SSRI drug injury was 13 years ago. Cushing’s Disease symptoms began 11 to 12 years ago. Makes me wonder, if the SSRI did this somehow.
There is a chance that the surgeons were not able to get all of the tumor cells because it was wrapped around a blood vessels so I have to be monitored for life for a recurrence. However, I got extremely lucky because I am in remission. Corisol dropped to 0.9 the next day and I’m adrenally insufficient. It’s unusual to be in remission when the tumor has spread to the cavernous sinus.
Multiple twists and turns to this story leaves me wondering.
annie says
BIG News coming out of America
So many testimonies including Laura Delano and Kim Witczak
Mental Health & Overmedicalization Summit (Part 1)
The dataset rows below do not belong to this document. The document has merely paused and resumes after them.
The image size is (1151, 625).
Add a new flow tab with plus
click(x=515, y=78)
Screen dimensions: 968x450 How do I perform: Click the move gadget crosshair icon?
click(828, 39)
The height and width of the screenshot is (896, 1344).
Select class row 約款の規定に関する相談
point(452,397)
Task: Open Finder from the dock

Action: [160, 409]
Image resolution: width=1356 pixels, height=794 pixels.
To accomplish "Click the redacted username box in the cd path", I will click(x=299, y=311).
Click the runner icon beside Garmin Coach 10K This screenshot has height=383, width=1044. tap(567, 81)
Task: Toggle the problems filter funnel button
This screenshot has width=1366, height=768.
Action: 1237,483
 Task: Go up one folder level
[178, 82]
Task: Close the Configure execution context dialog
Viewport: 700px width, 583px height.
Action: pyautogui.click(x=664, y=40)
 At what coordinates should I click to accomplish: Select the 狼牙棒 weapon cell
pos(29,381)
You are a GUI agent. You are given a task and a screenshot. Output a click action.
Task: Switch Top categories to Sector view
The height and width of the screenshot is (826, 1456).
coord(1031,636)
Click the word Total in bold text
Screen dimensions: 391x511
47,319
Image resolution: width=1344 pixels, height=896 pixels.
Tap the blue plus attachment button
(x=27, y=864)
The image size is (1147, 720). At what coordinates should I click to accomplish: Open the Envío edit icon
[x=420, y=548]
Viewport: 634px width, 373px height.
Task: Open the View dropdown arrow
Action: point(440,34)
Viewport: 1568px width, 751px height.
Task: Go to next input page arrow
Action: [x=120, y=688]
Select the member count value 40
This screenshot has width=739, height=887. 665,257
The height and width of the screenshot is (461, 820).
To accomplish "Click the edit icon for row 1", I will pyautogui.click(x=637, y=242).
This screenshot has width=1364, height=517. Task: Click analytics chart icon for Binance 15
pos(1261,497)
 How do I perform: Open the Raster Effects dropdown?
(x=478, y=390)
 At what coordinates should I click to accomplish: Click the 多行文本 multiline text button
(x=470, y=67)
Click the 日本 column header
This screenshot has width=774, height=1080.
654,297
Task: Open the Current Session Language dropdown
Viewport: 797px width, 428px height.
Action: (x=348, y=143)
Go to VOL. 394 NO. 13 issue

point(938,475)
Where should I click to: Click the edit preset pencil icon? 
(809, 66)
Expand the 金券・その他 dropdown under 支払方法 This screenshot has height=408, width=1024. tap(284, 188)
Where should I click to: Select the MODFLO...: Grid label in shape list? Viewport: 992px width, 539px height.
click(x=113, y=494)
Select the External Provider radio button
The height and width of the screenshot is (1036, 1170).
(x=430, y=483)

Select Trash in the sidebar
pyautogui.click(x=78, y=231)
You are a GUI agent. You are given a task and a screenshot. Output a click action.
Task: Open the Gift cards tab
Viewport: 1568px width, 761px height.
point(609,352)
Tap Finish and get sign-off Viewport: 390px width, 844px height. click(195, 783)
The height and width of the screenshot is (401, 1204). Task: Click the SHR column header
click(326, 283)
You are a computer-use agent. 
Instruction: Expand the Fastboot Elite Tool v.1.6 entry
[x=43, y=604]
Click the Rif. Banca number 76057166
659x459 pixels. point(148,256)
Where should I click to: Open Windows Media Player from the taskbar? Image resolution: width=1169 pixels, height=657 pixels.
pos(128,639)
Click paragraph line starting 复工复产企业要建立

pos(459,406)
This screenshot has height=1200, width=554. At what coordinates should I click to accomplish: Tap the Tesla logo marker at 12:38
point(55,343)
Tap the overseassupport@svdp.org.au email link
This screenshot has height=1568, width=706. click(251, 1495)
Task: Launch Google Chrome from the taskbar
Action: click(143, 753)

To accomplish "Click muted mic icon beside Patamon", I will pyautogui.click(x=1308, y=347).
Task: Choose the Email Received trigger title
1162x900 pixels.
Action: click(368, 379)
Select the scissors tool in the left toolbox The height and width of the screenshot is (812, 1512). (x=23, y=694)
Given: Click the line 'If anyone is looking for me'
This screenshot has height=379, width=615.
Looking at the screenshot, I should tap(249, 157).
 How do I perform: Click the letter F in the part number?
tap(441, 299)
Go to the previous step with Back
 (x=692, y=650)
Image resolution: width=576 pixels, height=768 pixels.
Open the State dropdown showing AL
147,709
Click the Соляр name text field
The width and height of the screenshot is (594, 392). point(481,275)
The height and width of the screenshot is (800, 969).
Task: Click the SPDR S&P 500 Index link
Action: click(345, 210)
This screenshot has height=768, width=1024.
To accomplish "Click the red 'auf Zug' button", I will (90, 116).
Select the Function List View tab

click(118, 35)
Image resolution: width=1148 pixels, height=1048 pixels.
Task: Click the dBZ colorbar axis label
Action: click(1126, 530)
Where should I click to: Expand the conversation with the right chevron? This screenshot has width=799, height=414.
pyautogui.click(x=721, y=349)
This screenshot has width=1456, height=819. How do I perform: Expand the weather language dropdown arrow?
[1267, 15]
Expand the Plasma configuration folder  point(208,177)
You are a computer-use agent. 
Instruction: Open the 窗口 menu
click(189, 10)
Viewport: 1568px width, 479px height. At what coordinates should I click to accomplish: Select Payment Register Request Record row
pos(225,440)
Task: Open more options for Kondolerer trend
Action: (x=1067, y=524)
https://www.youtube.com/watch?v=ZJC8cYfSsTM
HHS Launches MAHA Action Plan to Curb Psychiatric Overprescribing
https://www.hhs.gov/press-room/hhs-launches-maha-action-plan-curb-psychiatric-overprescribing.html
WASHINGTON — May 4, 2026 — The U.S. Department of Health and Human Services (HHS) today announced efforts to curb psychiatric overprescribing at a MAHA Institute summit on mental health and overmedicalization. As the closing speaker, HHS Secretary Robert F. Kennedy, Jr. laid out a new action plan to promote appropriate psychiatric prescribing and drive deprescribing when clinically indicated.
“Today, we take clear and decisive action to confront our nation’s mental health crisis by addressing the overuse of psychiatric medications—especially among children,” said Secretary Kennedy. “We will support patient autonomy, require informed consent and shared decision-making, and shift the standard of care toward prevention, transparency, and a more holistic approach to mental health.”